A Planner atualizou a carteira recomendada de dividendos para setembro de 2026 com quatro trocas entre as cinco posições. Entraram Banco do Brasil (BBAS3), Banrisul (BRSR6), Copasa (CSMG3) e Porto (PSSA3), enquanto a Telefônica Brasil (VIVT3) foi mantida. A carteira segue com peso fixo de 20% para cada ação.
Saíram do portfólio BB Seguridade (BBSE3), Caixa Seguridade (CXSE3), Taesa (TAEE11) e Vale (VALE3).

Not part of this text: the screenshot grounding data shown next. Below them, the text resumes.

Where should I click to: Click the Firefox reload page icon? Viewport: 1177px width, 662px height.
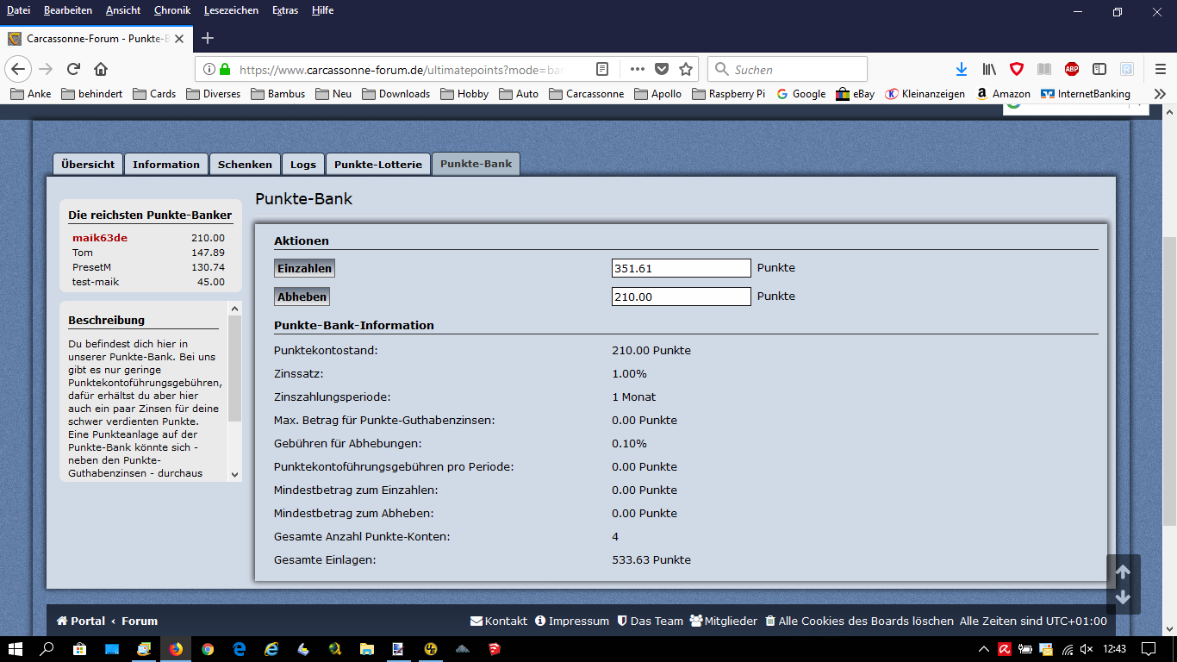pyautogui.click(x=74, y=69)
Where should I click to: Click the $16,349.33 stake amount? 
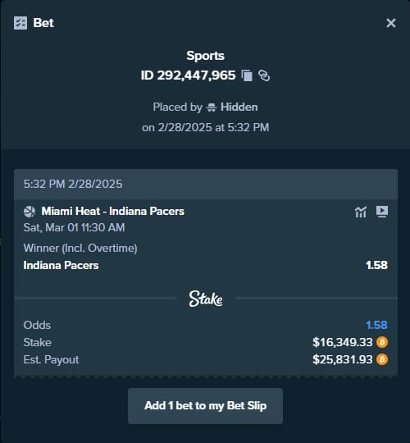(x=343, y=342)
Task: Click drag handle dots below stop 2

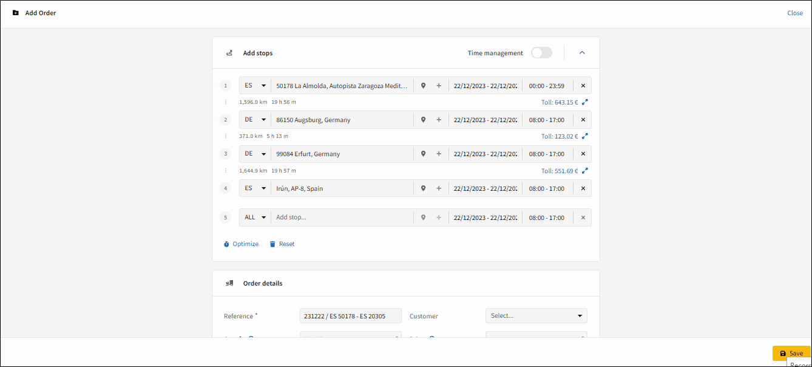Action: (x=226, y=136)
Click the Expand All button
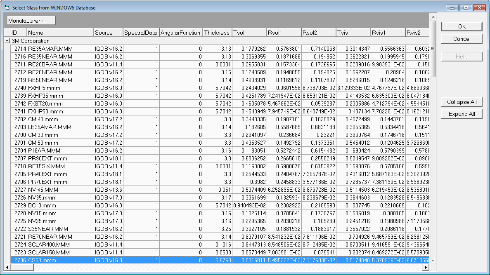This screenshot has width=490, height=275. click(x=462, y=114)
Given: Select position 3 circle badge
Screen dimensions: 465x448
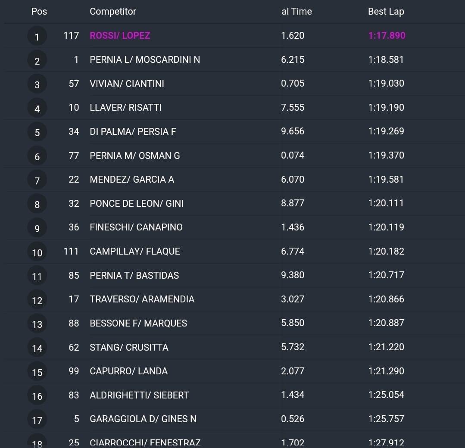Looking at the screenshot, I should coord(37,84).
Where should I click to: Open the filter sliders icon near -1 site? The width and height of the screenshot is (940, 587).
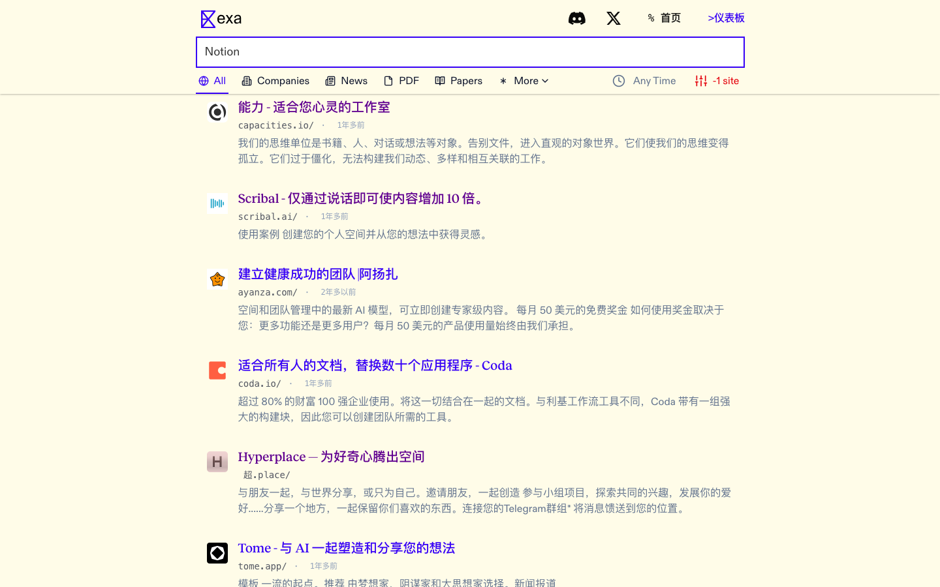pyautogui.click(x=700, y=80)
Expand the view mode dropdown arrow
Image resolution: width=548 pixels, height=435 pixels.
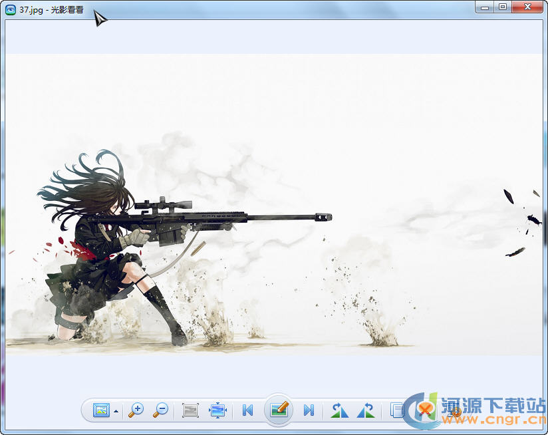click(116, 411)
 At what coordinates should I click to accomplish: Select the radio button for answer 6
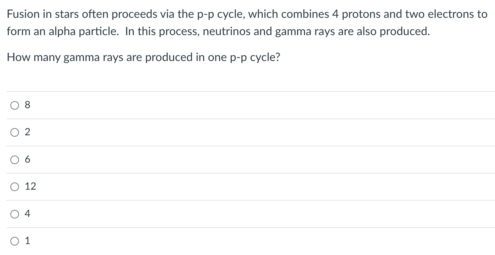[14, 159]
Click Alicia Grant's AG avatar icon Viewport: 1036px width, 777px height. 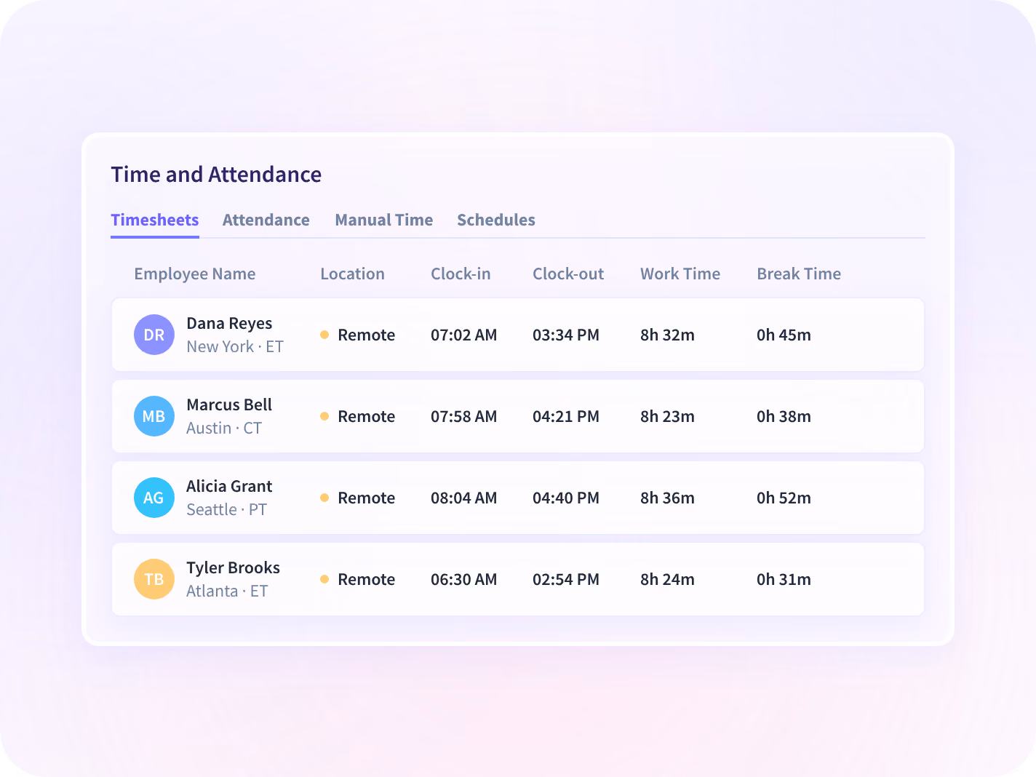point(154,498)
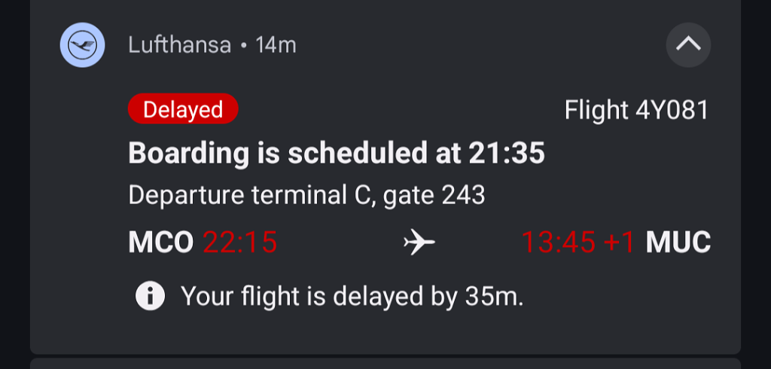
Task: Tap Departure terminal C, gate 243 text
Action: pyautogui.click(x=306, y=196)
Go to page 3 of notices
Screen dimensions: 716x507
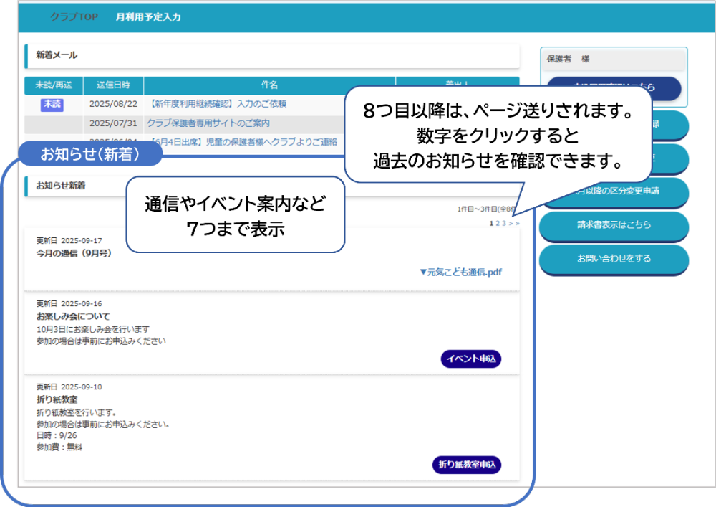point(504,224)
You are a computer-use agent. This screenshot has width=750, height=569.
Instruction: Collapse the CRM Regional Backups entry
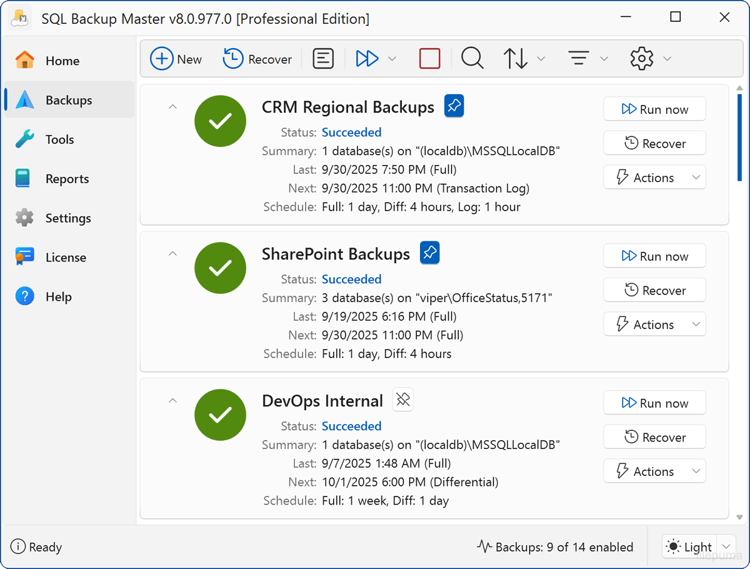173,106
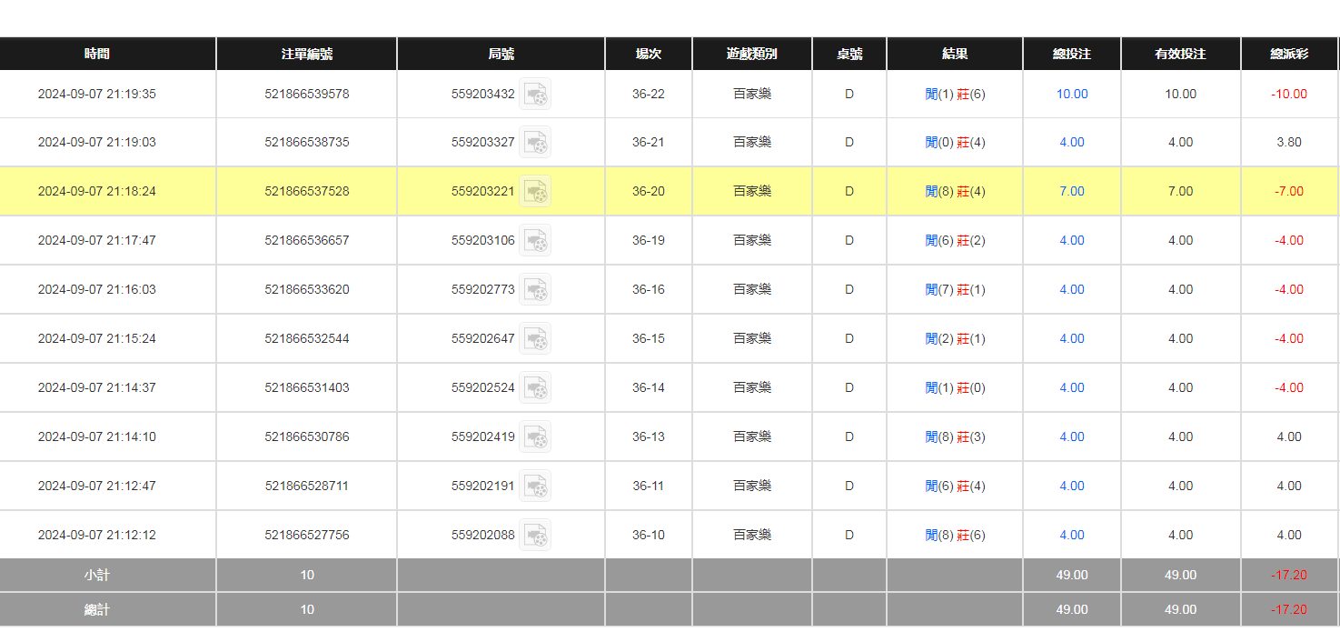This screenshot has height=642, width=1340.
Task: Open video replay icon for round 559203432
Action: tap(535, 95)
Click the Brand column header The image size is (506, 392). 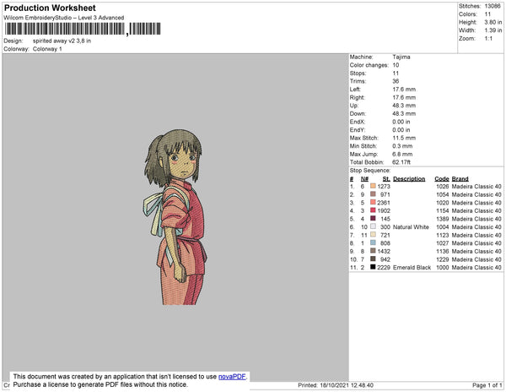pyautogui.click(x=460, y=179)
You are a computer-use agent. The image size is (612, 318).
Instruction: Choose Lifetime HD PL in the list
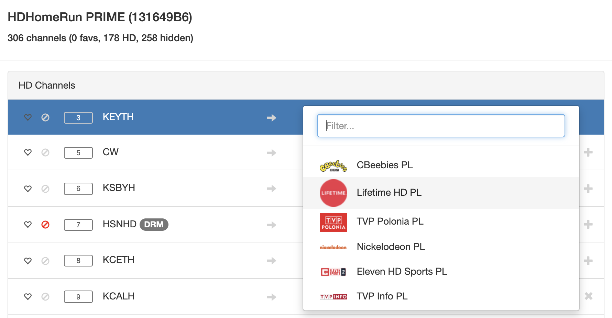coord(389,193)
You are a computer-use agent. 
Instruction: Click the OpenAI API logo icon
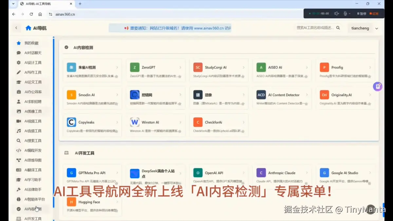click(197, 173)
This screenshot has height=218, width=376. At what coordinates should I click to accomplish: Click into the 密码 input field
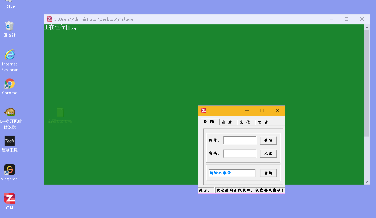[x=240, y=154]
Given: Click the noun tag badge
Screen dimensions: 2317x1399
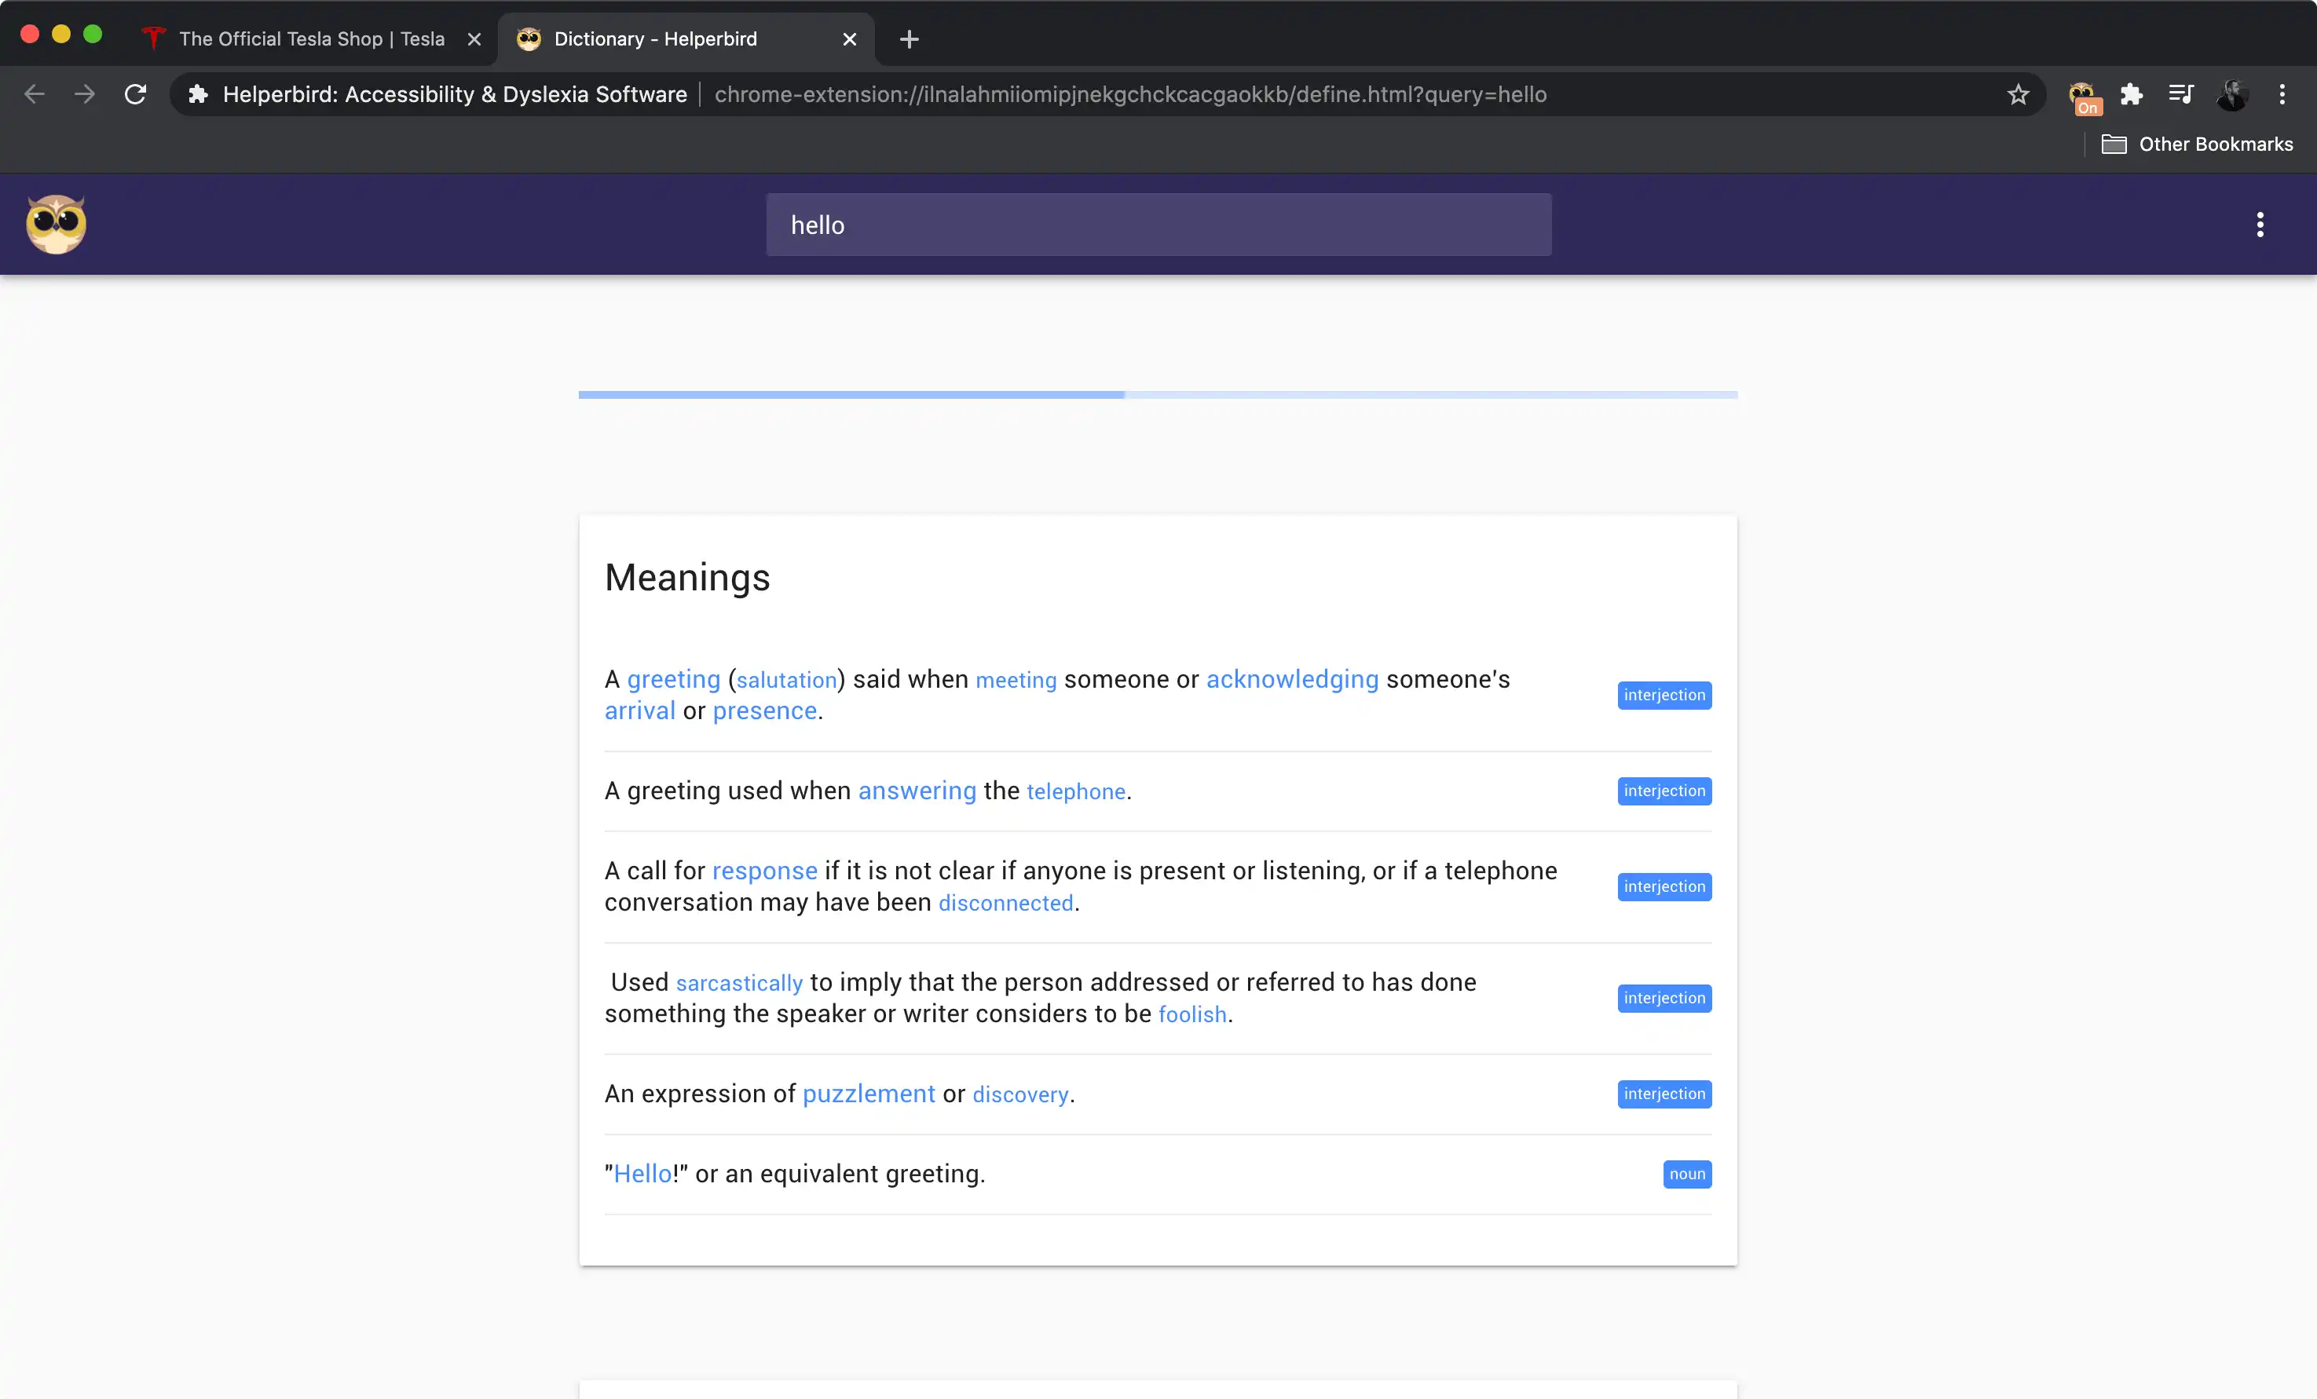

As inclusões foram justificadas pela projeção de pagamentos atrativos de proventos em setembro; a permanência da Telefônica Brasil está ligada à expectativa de aprovação de JCP (Juros sobre Capital Próprio) de R$ 0,16 por ação, em linha com o histórico da empresa de antecipar proventos relacionados ao resultado anual.
BBAS3 é a única nova posição com JCP confirmado
Dois JCPs foram confirmados pelo Banco do Brasil na nova carteira da Planner e somam R$ 0,1369 por ação. Desse total, R$ 0,102456 por ação corresponde ao JCP complementar referente ao 2T26, e R$ 0,034506 por ação ao JCP referente ao 3T26.
A data-base foi 1º de setembro, com as ações negociadas ex-juros a partir de 2 de setembro de 2026. O pagamento está programado para 11 de setembro e o retorno líquido estimado na carteira é de 0,54%; com isso, o Banco do Brasil é o único entre os novos papéis com o JCP já aprovado.
Projeções e desempenho da carteira
Para a Banrisul, a Planner projeta a aprovação de JCP de R$ 0,27 por ação, com retorno líquido estimado de 1,58%. A Copasa deve aprovar proventos de R$ 0,45 por ação, com retorno líquido estimado de 0,67%. A Porto, por sua vez, deve pagar JCP de R$ 0,54 por ação, com retorno líquido estimado de 0,91%.
Para a Telefônica Brasil, a carteira trabalha com JCP estimado em R$ 0,16 por ação, o que representa retorno líquido projetado de 0,44%.
Em agosto, o portfólio recuou 0,60%, enquanto o Índice Dividendos (IDIV) caiu 1,65% no mesmo período. Com isso, a seleção devolveu menos que o índice no período.